These days, it feels like everything is labelled as an “experience”. User experience, employee experience, candidate experience – it’s a commonly used term. But when I check a thesaurus in an attempt to find an equivalent word, nothing else seems to work. No other word seems to encompass all of the actions, events, emotions, thoughts, and sensory input that are involved in an entire, well… experience. We’ve all heard that positive customer experiences can be a great boost to an organization, and that negative experiences can hurt productivity, profitability, and much more. But what does it look like when we’re specifically talking about candidate experience?
Let’s start with the negative: a bad candidate experience could affect job application rates through word-of-mouth. Workopolis states that “three in five job seekers are lost during the application process, thanks to everything from lengthy forms to overly-complex questions.” That means that 60% of your job applicants might be gone before you even hear from them. And in this Forbes article, it’s reported that 72% of candidates who have a negative experience decide to share tell other people about it. These are big numbers, and they’re directly related to elements of the candidate experience.
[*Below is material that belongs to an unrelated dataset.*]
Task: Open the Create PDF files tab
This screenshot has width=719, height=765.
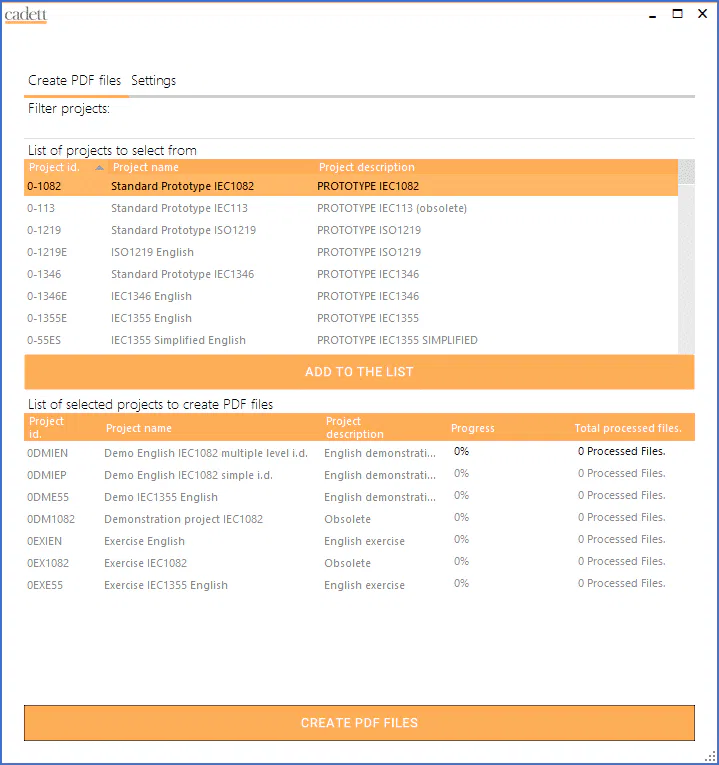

Now, it’s true that more isn’t always better. More applicants doesn’t necessarily mean better applicants. But do you ever really want to deter people from applying? More likely than not, you’ve got a number of processes in place to screen out unqualified candidates. ATS providers offer solutions to help sort through the collection of applications. Your pre-screening interview can help to create a shortlist of top candidates. But these strategies can’t help if your top applicants are dissuaded from continuing along the hiring process due to a poor candidate experience.
But let’s move away from the negative, and start looking at how a positive candidate experience can impact your hiring success. The far-reaching impact of candidate experience by IBM states “People who are satisfied with their candidate experiences are 38 percent more likely to accept a job offer.” And in this infographic from OfficeVibe, it’s noted that “15% of candidates who have a positive hiring experience put more effort into the job.”
Plus, while a negative experience might create a small dent in your employer brand, a positive candidate experience can likely fix it. From Workopolis:
“81 per cent of candidates will share a positive experience with family, friends, and peers, and 51 per cent will share their positive experience on social media sites like Glassdoor or LinkedIn.”
This is all good news, and it’s proof that improving candidate experience can have tangible benefits for your hiring process. By investing in potential employees early on, you’re more likely to be rewarded with employees who are the right fit and more eager to work with you. And a positive candidate experience can snowball by word-of-mouth and online reviews, making it easier to source talent for future open positions.
Working to improve candidate experience is a strategy that absolutely benefits job applicants – but it benefits your company as well. Not only are you more likely to have your top candidate accept your offer, but they’ll tell other people about the great experience they had applying to your company. It’s the gift that keeps on giving, for you and your employees.